» Assignment: Output all the entries word for word. Omit the pictures.

+++

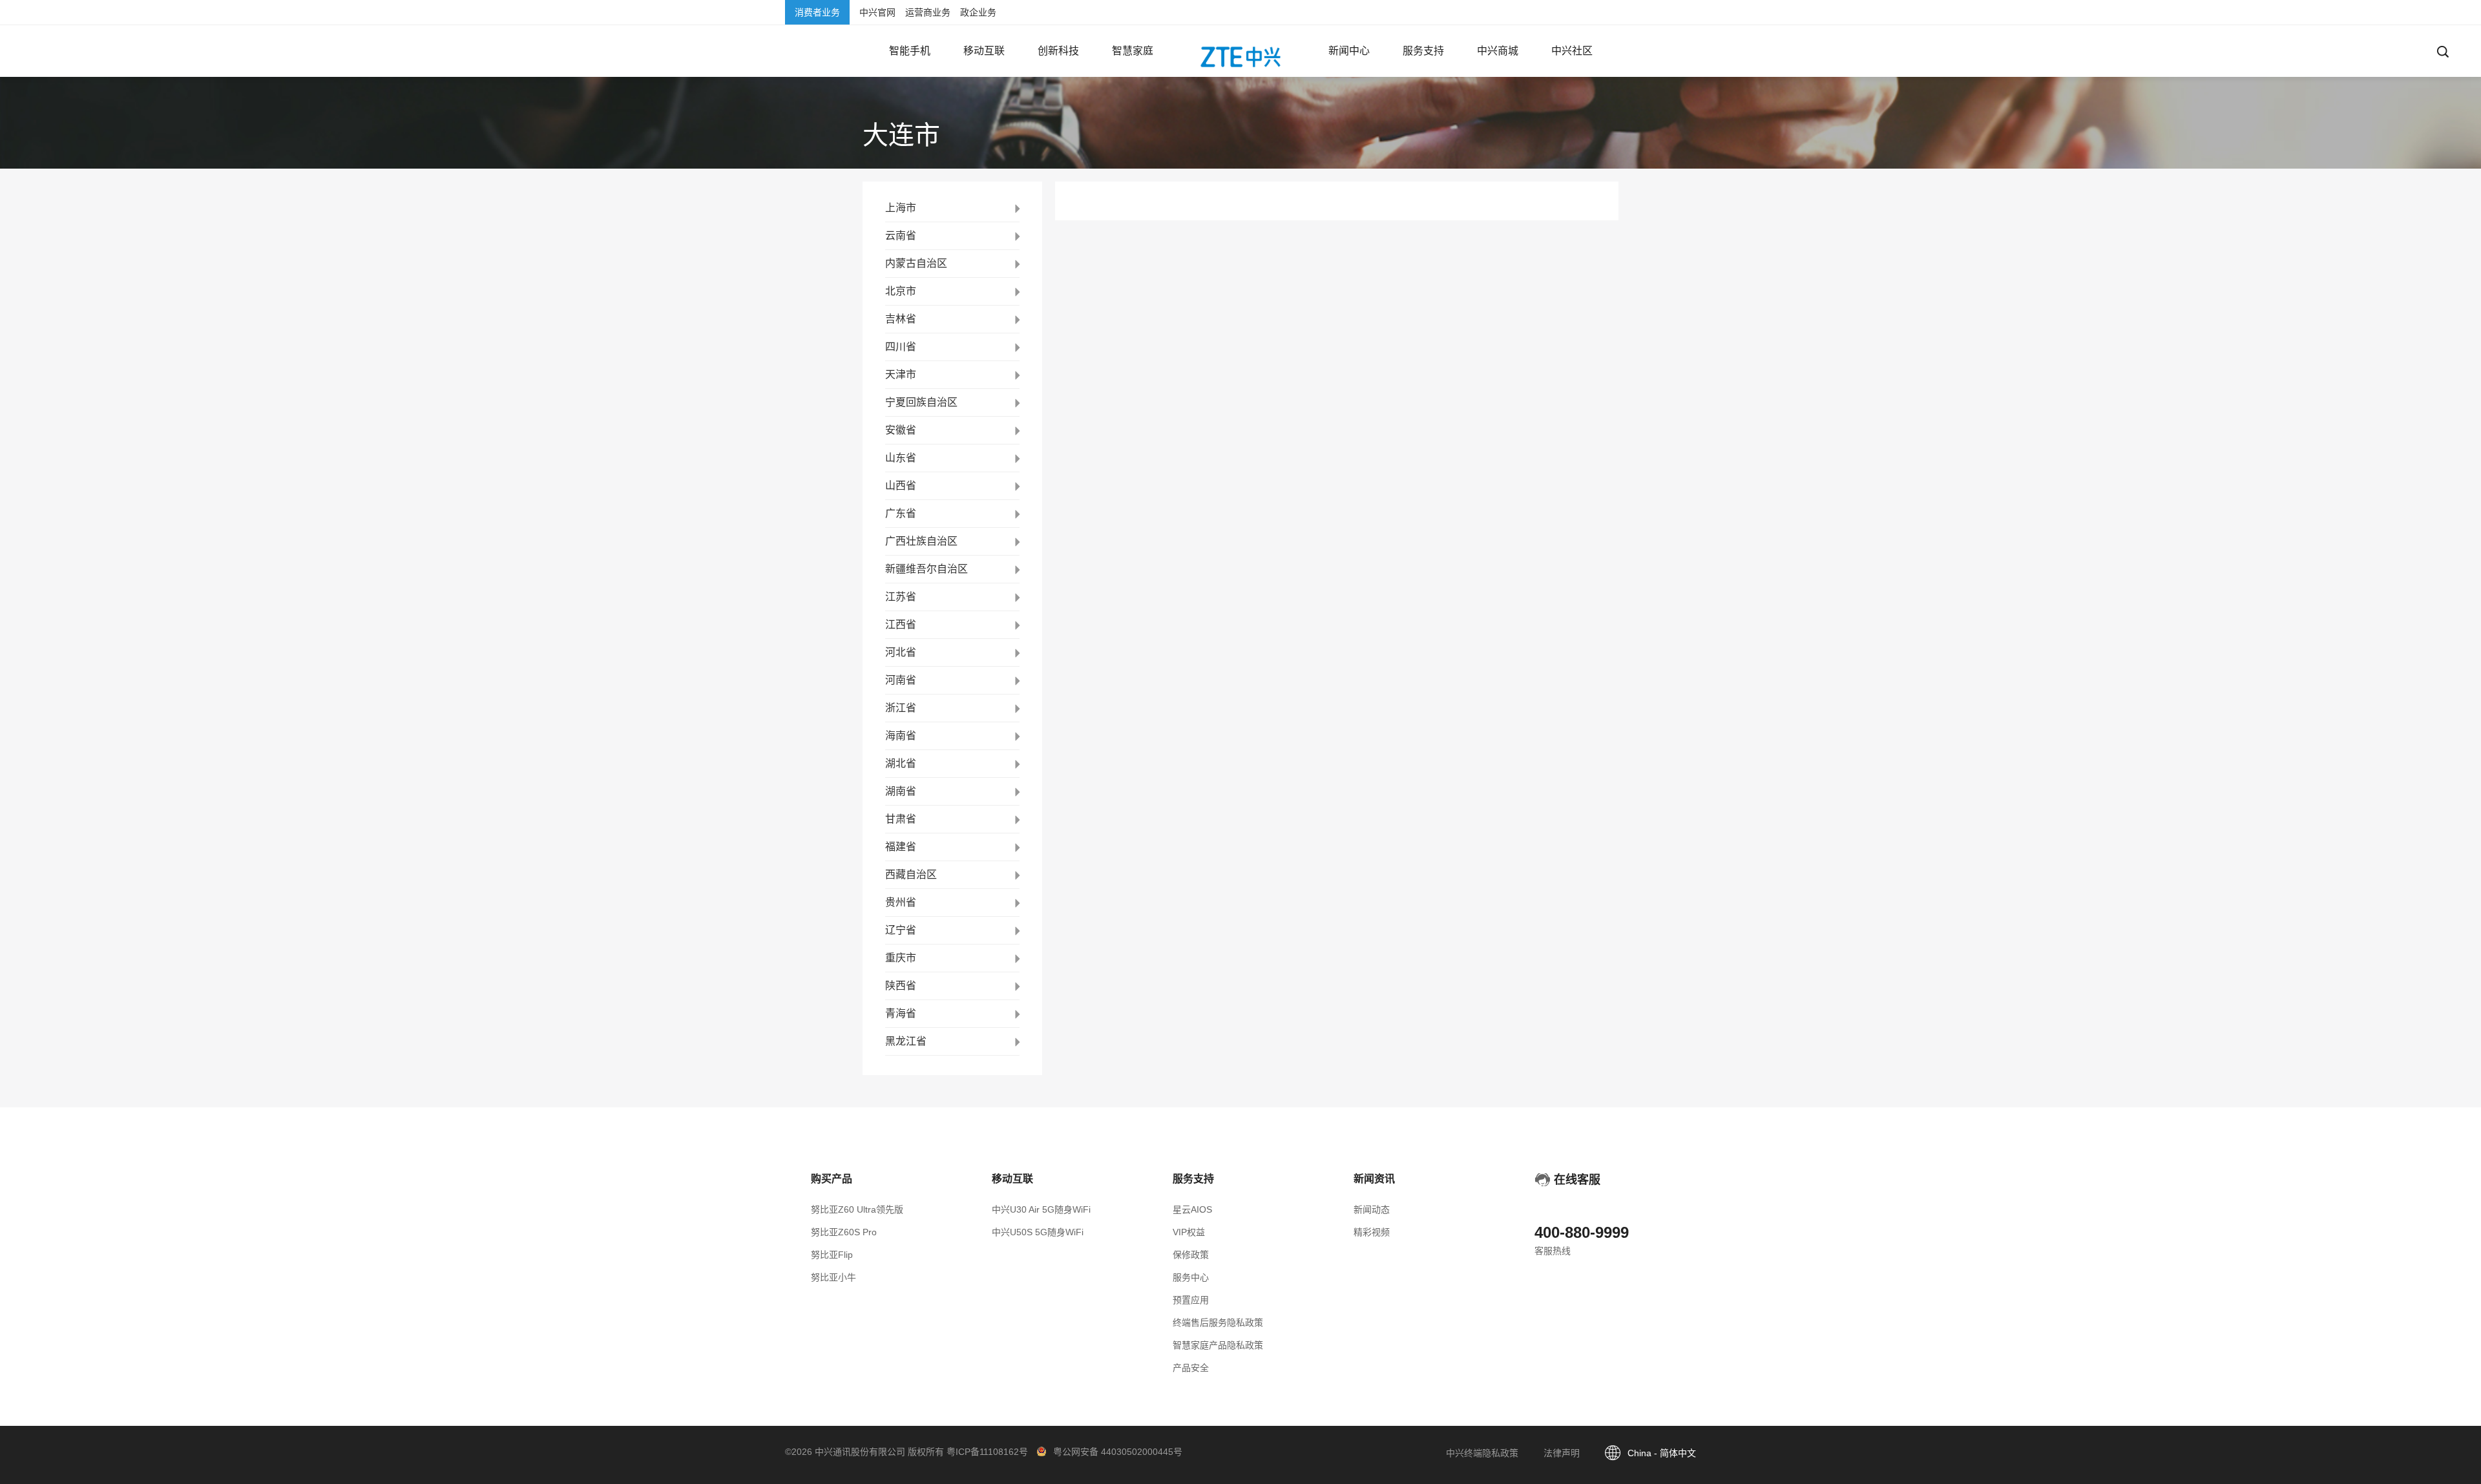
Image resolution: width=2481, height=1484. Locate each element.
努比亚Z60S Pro (844, 1232)
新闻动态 (1372, 1209)
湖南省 (900, 791)
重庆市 (900, 957)
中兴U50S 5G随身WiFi (1037, 1232)
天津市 (900, 374)
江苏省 (900, 596)
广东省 (900, 513)
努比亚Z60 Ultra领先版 (857, 1209)
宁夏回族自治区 (921, 402)
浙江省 (900, 707)
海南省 (900, 735)
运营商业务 (927, 12)
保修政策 (1191, 1254)
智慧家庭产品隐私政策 (1218, 1345)
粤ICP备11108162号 (987, 1452)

+++

» Answer for the task:
Image resolution: width=2481, height=1484. Locate each element.
努比亚Z60S Pro (844, 1232)
新闻动态 (1372, 1209)
湖南省 (900, 791)
重庆市 (900, 957)
中兴U50S 5G随身WiFi (1037, 1232)
天津市 (900, 374)
江苏省 (900, 596)
广东省 (900, 513)
努比亚Z60 Ultra领先版 (857, 1209)
宁夏回族自治区 (921, 402)
浙江省 (900, 707)
海南省 (900, 735)
运营商业务 (927, 12)
保修政策 (1191, 1254)
智慧家庭产品隐私政策 (1218, 1345)
粤ICP备11108162号 (987, 1452)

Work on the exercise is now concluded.